Activity:
Give again, exactly, every line of the entries below from the one that has "Where should I click to: Click the 44%" to the last.
---- Material provided
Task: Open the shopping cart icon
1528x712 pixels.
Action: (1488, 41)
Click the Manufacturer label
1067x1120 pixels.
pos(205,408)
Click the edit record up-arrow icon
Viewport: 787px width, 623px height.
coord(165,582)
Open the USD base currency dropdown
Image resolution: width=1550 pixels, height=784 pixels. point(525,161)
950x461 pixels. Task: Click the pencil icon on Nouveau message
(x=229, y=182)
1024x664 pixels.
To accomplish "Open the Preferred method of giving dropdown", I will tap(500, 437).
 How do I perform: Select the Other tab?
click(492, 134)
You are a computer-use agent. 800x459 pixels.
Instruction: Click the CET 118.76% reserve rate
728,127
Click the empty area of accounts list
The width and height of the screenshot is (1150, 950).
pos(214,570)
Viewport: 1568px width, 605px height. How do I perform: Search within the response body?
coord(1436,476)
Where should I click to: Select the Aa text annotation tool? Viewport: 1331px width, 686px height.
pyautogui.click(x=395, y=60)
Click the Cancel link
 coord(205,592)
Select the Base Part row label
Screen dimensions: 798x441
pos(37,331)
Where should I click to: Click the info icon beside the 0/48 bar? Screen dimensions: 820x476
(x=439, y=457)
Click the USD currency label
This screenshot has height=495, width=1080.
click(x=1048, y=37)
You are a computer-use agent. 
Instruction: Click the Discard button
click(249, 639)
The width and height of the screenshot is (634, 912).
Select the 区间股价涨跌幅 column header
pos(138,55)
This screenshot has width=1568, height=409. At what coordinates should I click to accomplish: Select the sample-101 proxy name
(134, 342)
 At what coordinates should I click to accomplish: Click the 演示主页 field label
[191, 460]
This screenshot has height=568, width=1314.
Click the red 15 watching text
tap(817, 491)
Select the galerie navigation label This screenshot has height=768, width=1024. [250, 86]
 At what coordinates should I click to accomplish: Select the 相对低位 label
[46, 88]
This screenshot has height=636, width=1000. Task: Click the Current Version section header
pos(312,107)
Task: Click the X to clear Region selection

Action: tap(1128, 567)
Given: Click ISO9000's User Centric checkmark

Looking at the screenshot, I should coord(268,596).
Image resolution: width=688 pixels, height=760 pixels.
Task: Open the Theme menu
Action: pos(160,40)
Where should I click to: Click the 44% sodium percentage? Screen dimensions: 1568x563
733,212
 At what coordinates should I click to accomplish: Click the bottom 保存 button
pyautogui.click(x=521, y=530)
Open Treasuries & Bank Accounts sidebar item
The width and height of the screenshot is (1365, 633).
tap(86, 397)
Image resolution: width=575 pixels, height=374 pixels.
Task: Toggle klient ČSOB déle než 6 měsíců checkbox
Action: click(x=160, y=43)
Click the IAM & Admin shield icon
--------
Solution for this task:
Where should I click to: Click the 44% sodium percentage? Screen dimensions: 1568x563
733,212
 At what coordinates should I click to accomplish: Click the bottom 保存 button
pyautogui.click(x=521, y=530)
Open Treasuries & Bank Accounts sidebar item
The width and height of the screenshot is (1365, 633).
tap(86, 397)
Image resolution: width=575 pixels, height=374 pixels.
Task: Toggle klient ČSOB déle než 6 měsíců checkbox
Action: click(x=160, y=43)
Click the IAM & Admin shield icon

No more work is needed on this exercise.